If you have more questions, I have more answers. We're planning on 90-100 MPH winds tomorrow around noon plus tornados before and after. It may take a while to reply.


----------



## kenvest

now, now, now

we southerners ain't still fightin no war....we'uns just don't like folk a comin down here and tellin us how they used to do it (and therefore how it should be done) in the land they loved so much they had to leave it. sometimes, these folk be a comin down here and driven our housin prices up and a cloggin up our streets and schools and all causin they expects us to have the roads and schools built and a waitin on'em even thoughs they ain't paid no local taxes yet......they women ain't purdy, they be smell bad and they food not good neither. and theyuns don't talk right neither.........


----------



## shopdust

...If you have more questions, I have more answers. We're planning on 90-100 MPH winds tomorrow around noon plus tornados before and after. It may take a while to reply......

Teetor
How did everything come out? Y'all OK?


----------



## A+Carpenter

I am in Texas and email me for more info I have fema calling me everyday for everything . [email protected] 

The work is not that great down here but there is alot of it .


----------



## A+Carpenter

Dont Rush Down There I Am Telling You From Exp . Let Fema And The Insurance Companys Do The Paperwork First Unless You Got Alot Of $$$$$ For Lodging . Or You Can Go Down And Make All Your Contacts . Anyone Needing A Framer Let Me Know And I Will Join The Ride Down There .


----------



## fez-head

*New Orleans*

I have a buddy set up with FEMA working in New Orleans installing the blue tarps. I am trying to get some local guys to head down there with me to join him. I will try it out for a week and come back if it doesn’t workout.

If anyone is interested he is looking for crews and is paying .30 a square foot labor, with all material provided. From what I have read on the internet this is pretty damn good compared to what the larger companies are willing to pay. Footage is turned in on Thursday and you get paid the very next day. 

Jesse R. Kirchhoff
Kirchhoff Handyman Solutions LLC
“Making your Life a Lot Less Complicated’’


----------



## 25BRIAN

Keep us posted, If things are really that good thinking about leaving Michigan for a couple of months myself.


----------



## fez-head

25BRIAN said:


> Keep us posted, If things are really that good thinking about leaving Michigan for a couple of months myself.

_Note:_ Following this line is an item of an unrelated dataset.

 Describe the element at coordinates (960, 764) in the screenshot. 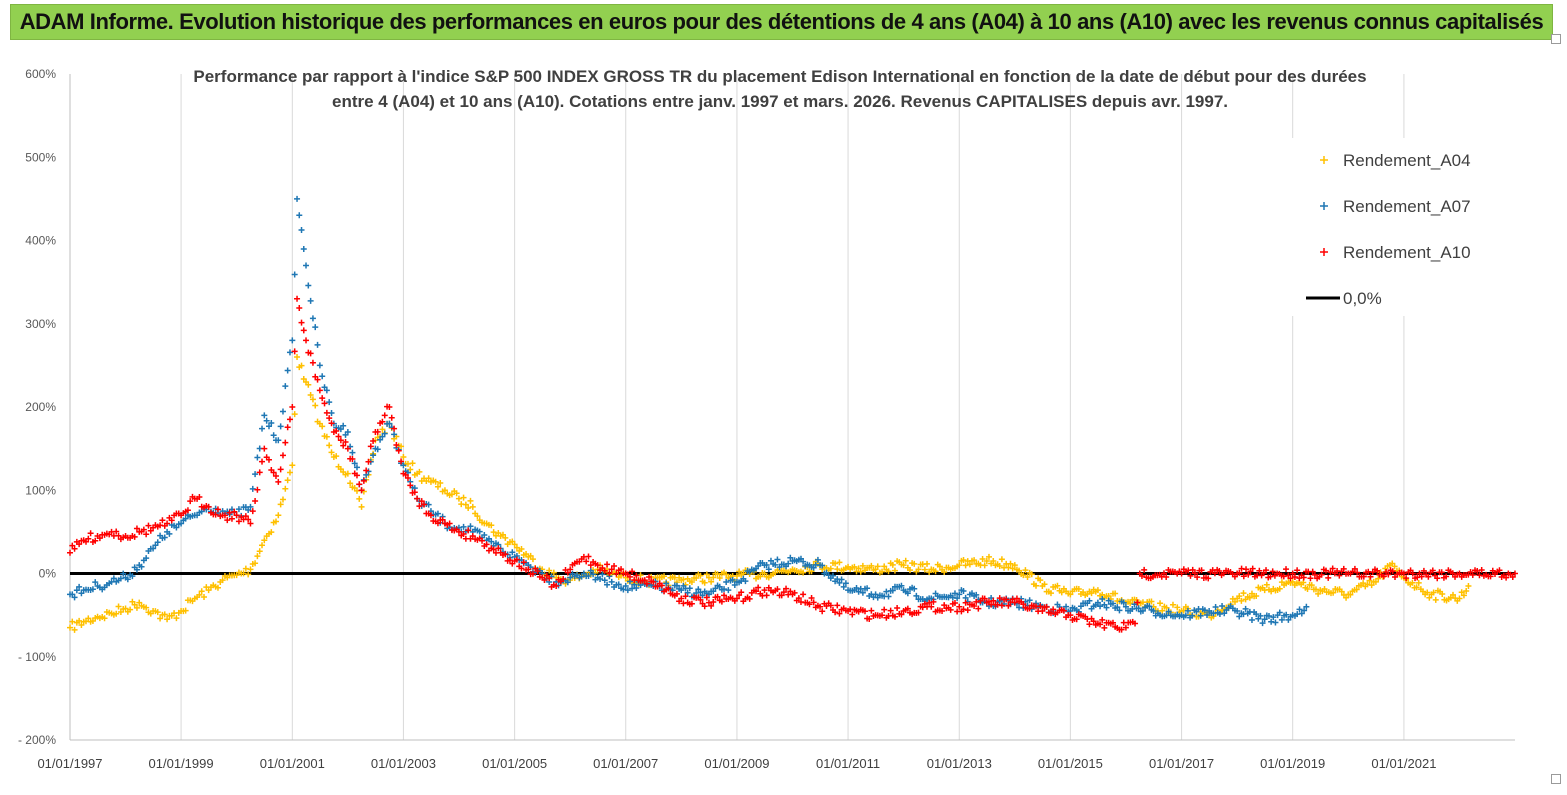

If I can get a crew together I will let you know how it is going when I come home to visit.

He said my crew should average about $1,500 a week each if they just work steady. If they bust ass they will make a lot more. As a crew leader he said I should average $2,500 or more per week :thumbup: minus my gas, food etc...


----------



## 25BRIAN

What areas are the best to go to ?


----------



## fez-head

25BRIAN said:


> What areas are the best to go to ?



I have no idea....were ever you have connections I guess. Martin said it's total destruction all around.


----------